2  Geographic data in Python

2.1 Introduction

In this chapter, we introduce the key Python packages (and data structures) for working with the two major types of spatial data, namely:

  • shapely and geopandas — for working with vector layers
  • rasterio and xarray — for working with rasters

As we will see later on, shapely and geopandas are related:

  • shapely is a “low-level” package for working with individual vector geometry objects
  • geopandas is a “high-level” package for working with geometry columns (GeoSeries objects), which internally contain shapely geometries, and vector layers (GeoDataFrame objects)

While geopandas (including its shapely dependency), at present, comprises a ubiquitous comprehensive approach for working with vector layers in Python, this is not the case for rasters. Work with rasters in Python is much less unified. There are several alternative packages, each with its own advantages and disadvantages. We focus on the two most comprehensive and fundamental packages, namely:

  • rasterio — a spatial-oriented package, focused on “simple” raster formats (such as GeoTIFF), representing a raster using a combination of a numpy array, and a metadata object (dict) specifying the spatial referencing of the array
  • xarray — A general-purpose package for working with labeled arrays, thus advantageous for processing “complex” raster format (such as NetCDF), representing a raster using its own native classes, namely xarray.Dataset and xarray.DataArray

2.2 Vector data

2.2.1 Introduction

When introducing the packages for working with vector layers in Python, we are going to go from the complex class (vector layer), through the intermediate (geometry column), to the simple (geometry). As we will see, the three classes are hierarchical, meaning that the complex encompasses the simple:

  • A vector layer (class GeoDataFrame) contains a geometry column (class GeoSeries) as one of the columns
  • A geometry column (class GeoSeries) is composed of individual geometries (class shapely)

The first two classes (GeoDataFrame and GeoSeries) are defined in package geopandas. The third class is defined in package shapely, which deals with individual geometries, and comprises on of the dependencies of the geopandas package.

2.2.2 Vector layers

The typical data structure for vector data is a vector layer. There are several methods to work with vector layers in Python, ranging from low-level (e.g., fiona) to high-level (geopandas).

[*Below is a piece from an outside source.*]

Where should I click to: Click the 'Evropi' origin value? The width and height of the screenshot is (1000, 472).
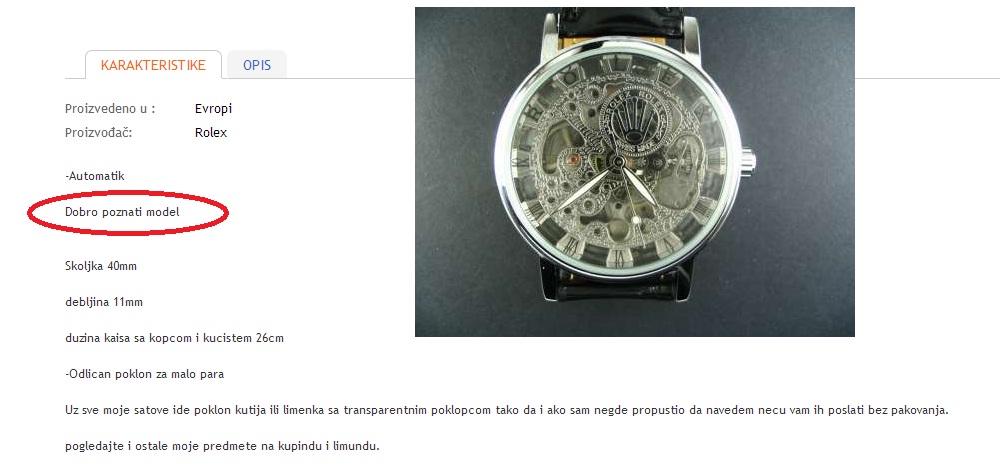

In this book, we focus on geopandas.

Before we begin, we need to import the geopandas package, conventionally as gpd:

import geopandas as gpd

We will also limit the maximum number of printed rows to four, to save space, using the "display.max_rows" option of pandas:

import pandas as pd
pd.set_option("display.max_rows", 4)

Most often, we import an existing vector layer from a file, such as a Shapefile or a GeoPackage file.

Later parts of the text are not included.